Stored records
----

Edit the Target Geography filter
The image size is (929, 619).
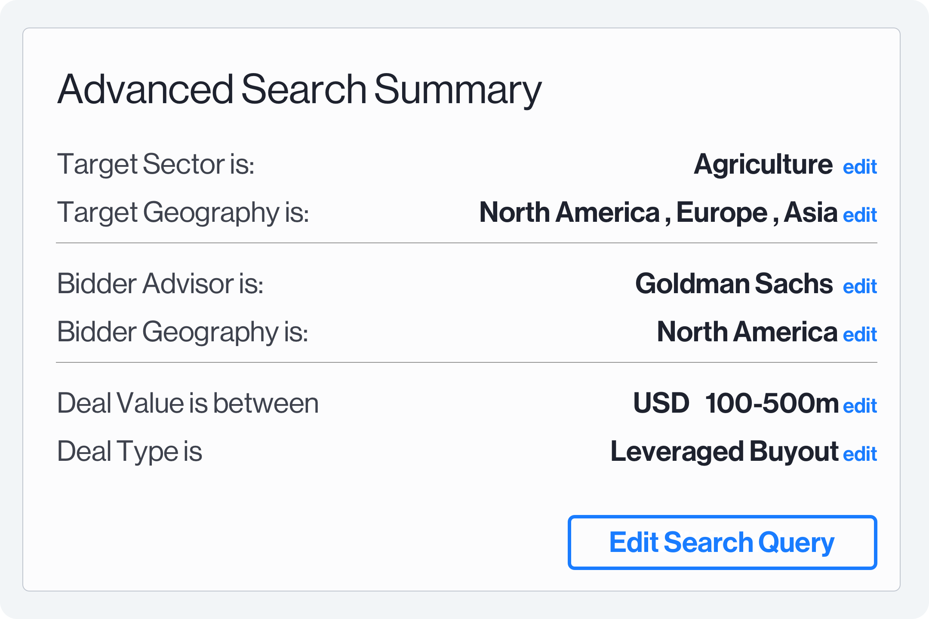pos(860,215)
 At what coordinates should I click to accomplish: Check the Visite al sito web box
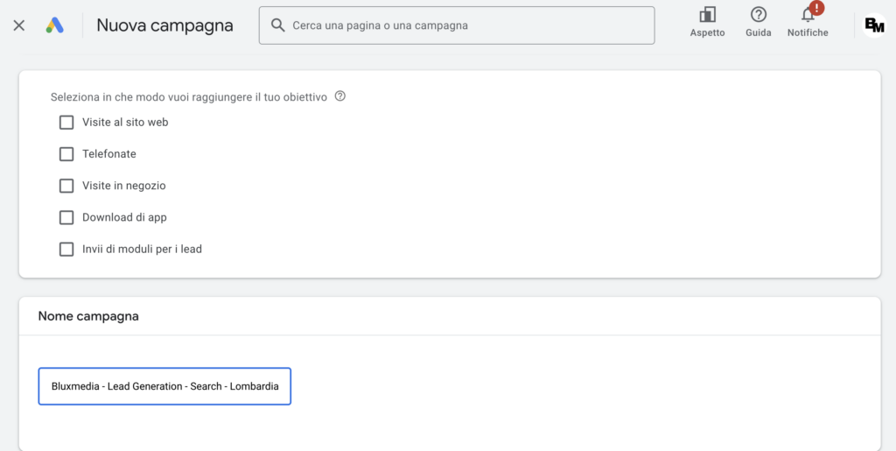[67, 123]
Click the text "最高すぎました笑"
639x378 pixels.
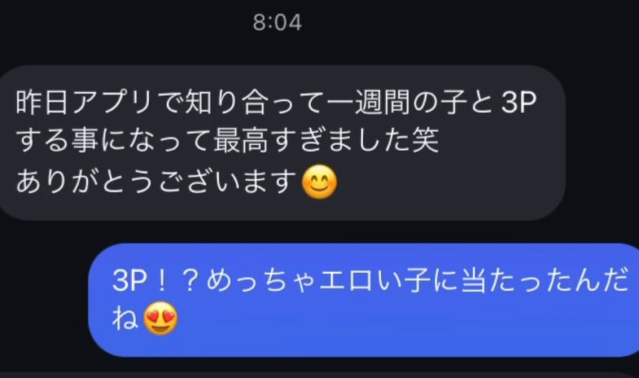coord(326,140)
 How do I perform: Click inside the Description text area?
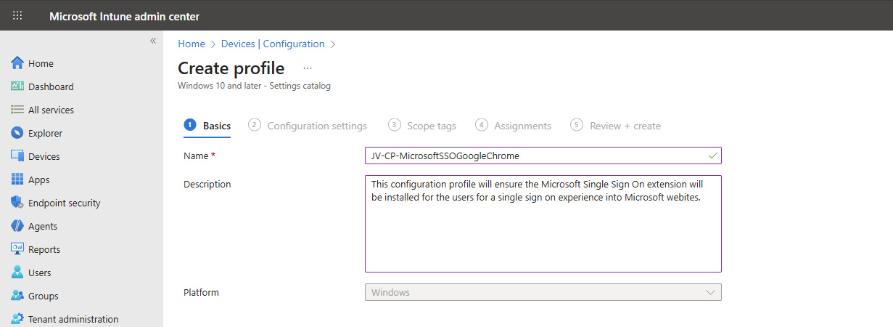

----

■ Assignment ■
Once the line holding "Click the text" is found, set it down along with every line after it through the end of the entries, exactly, leaving the pictures out.

■ Task result ■
Click the text "最高すぎました笑"
639x378 pixels.
coord(326,140)
 How do I perform: Click inside the Description text area?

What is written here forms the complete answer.